5. Myofascial trigger points, chronic muscle spasm, and increased vascular tone (hypertension): The release of calcium from the sarcoplasmic reticulum triggers muscle contraction and plays a role in hypertension (hence the use of calcium-channel-blocking drugs in the treatment of hypertension), chronic muscle spasm (especially when complicated by magnesium deficiency), and the perpetuation of myofascial trigger points.[9] Reducing the levels of cytosolic and sarcoplasmic calcium promotes muscle relaxation.

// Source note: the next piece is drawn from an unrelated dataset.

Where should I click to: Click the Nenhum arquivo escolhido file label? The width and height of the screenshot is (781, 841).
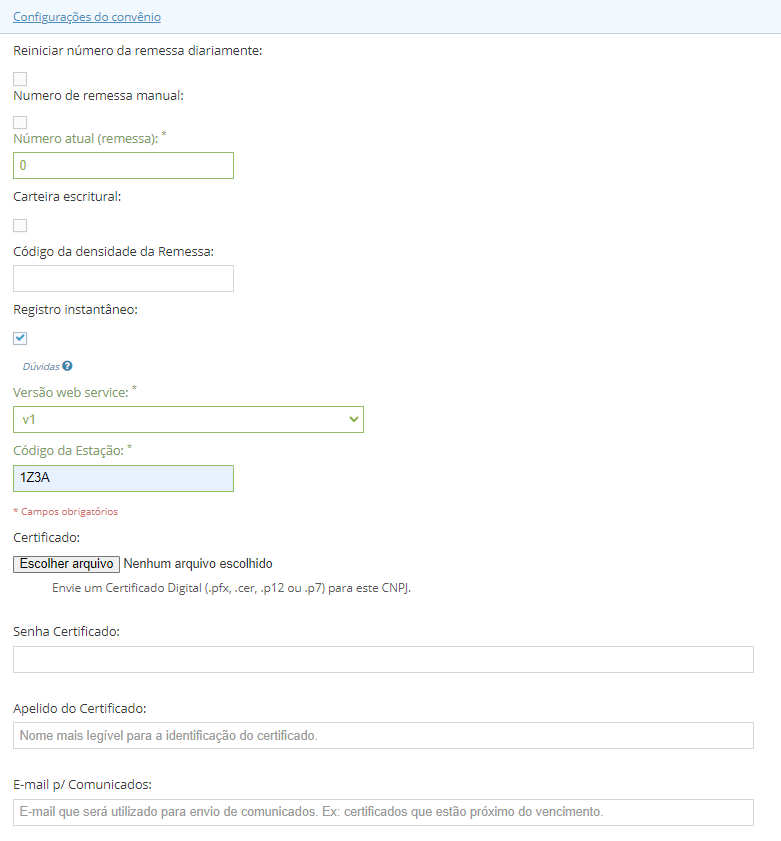198,564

Nutritional Interventions to Ameliorate Intracellular Hypercalcinosis:
Now that we’ve reviewed the data implicating intracellular hypercalcinosis as a legitimate contributor to a wide range of clinical disorders and diseases, let’s explore some nutritional solutions.
1. Correction of vitamin D deficiency: Vitamin D deficiency causes calcium deficiency which increases parathyroid hormone production resulting in increased intracellular calcium levels. Vitamin D deficiency is common (40-80% of most populations) and can be established via history and more objectively by measurement of serum 25-hydroxyl-vitamin D. Replacement doses are in the range of 1,000 IU per day for infants, 2,000 IU per day for children, and 4,000 IU per day for adults.[10] Vitamin D2 (ergocalciferol) should be avoided, and vitamin D3 (cholecalciferol) should be used, preferably in emulsified form to facilitate absorption, especially in older patients and those with impaired digestion and absorption.[11]
2. Reduction in dietary arachidonic acid intake: Arachidonic acid promotes intracellular calcium uptake, as demonstrated in a recent study using human erythrocytes.[12] Rich sources of arachidonic acid include beef, liver, pork, lamb, and cow’s milk.